Exhibitionnisme à Vimy
![]() Site de Vimy |
À Arras, dans le nord de la France, un couple français a été reconnu coupable d'avoir commis des actes indécents dans les tranchées du site commémoratif canadien de Vimy.
L'homme et la femme ont été condamnés à un mois d'emprisonnement avec sursis et 150 euros d'amende. Ils devront de plus verser un euro symbolique de dédommagement au Canada et rembourser les frais juridiques canadiens d'un montant de 500 euros.
Le Canada tenait à ce que cette sentence donne l'exemple à d'autres groupes qui tentent d'utiliser le site à la mémoire des soldats canadiens tués à Vimy, pour des rendez-vous illicites.
Le couple avait affiché ses ébats sexuels sur un site Internet pornographique, ce qui a permis à la police de l'inculper. Il faisait face à des accusations d'exhibition sexuelle.
Le site de Vimy, dédié à la mémoire de 60 000 soldats canadiens morts pour la libération de la France, est devenu un lieu de rendez-vous illicites pour des exhibitionnistes.
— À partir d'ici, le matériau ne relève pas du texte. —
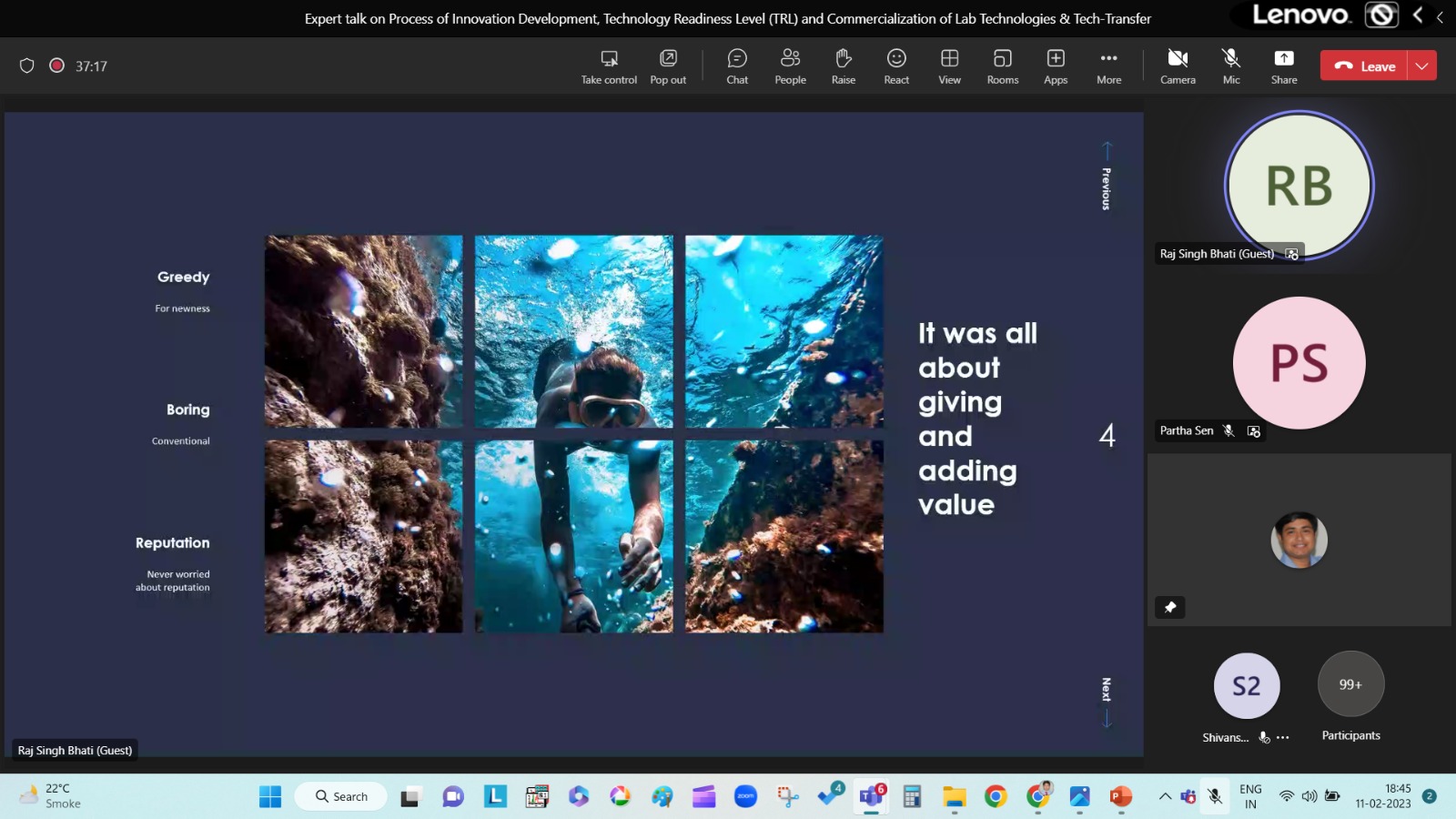Open the More actions menu
The height and width of the screenshot is (819, 1456).
(1108, 66)
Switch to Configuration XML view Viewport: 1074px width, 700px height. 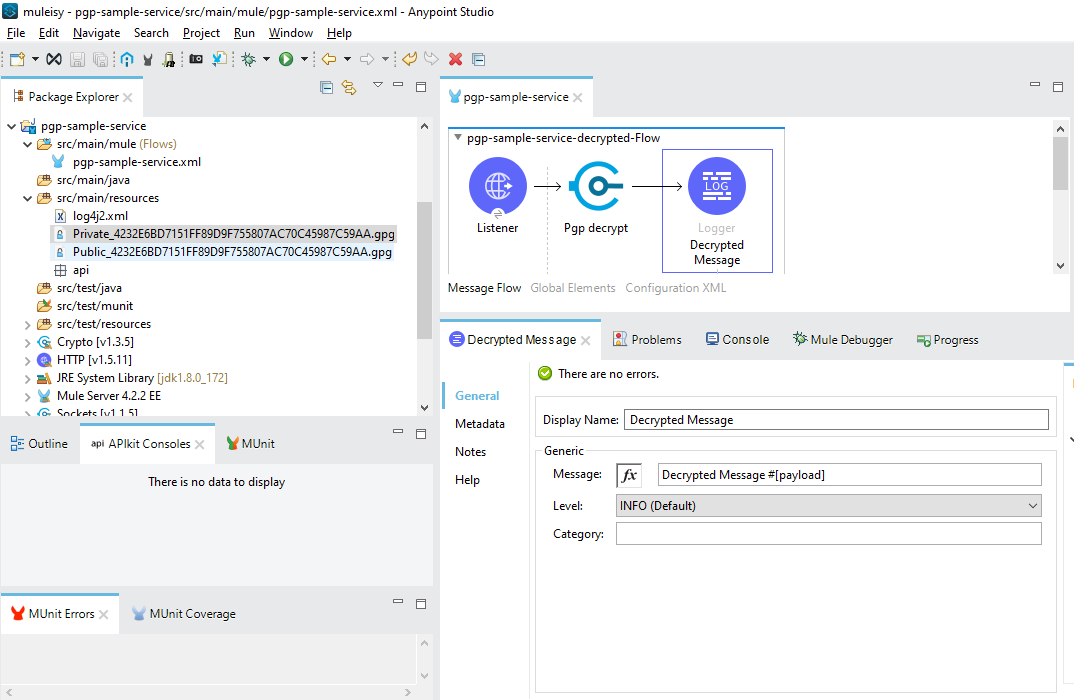(675, 288)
Plusieurs sites web donnent d'ailleurs l'itinéraire pour se rendre au monument canadien.
« Depuis plusieurs années, c'est un lieu de rendez-vous. Le mémorial ainsi que les bois aux alentours sont un lieu de rendez-vous, notamment pour les gais. Mais bon, ce n'est pas tous les jours », a témoigné Samuel Cogez, journaliste au quotidien La Voix du Nord.
Sur un autre site Internet, il est possible de voir une jeune femme qui se dénude, clairement adossée au monument, avant d'avoir des relations sexuelles avec deux hommes dans le bois voisin.
Au moins trois incidents survenus sur le site de Vimy, en 2007, ont donné lieu à des interpellations.
« On prend ça très au sérieux, ce sont des faits inacceptables dans des lieux de mémoire », a indiqué Arlene King, directrice des monuments commémoratifs canadiens en Europe, qui était présente au procès.
Elle admet qu'il est difficile d'assurer des patrouilles sur ce site vaste comme la moitié du parc du Mont-Royal. Elle a souligné que le fait que des gens s'affichent sur Internet aide à les démasquer.
Informée de l'affaire, la Légion royale canadienne s'en est remise à la justice française. « On est content que les personnes aient été attrapées [...] », a déclaré Brad White, directeur de l'administration pour la Légion royale canadienne à Ottawa.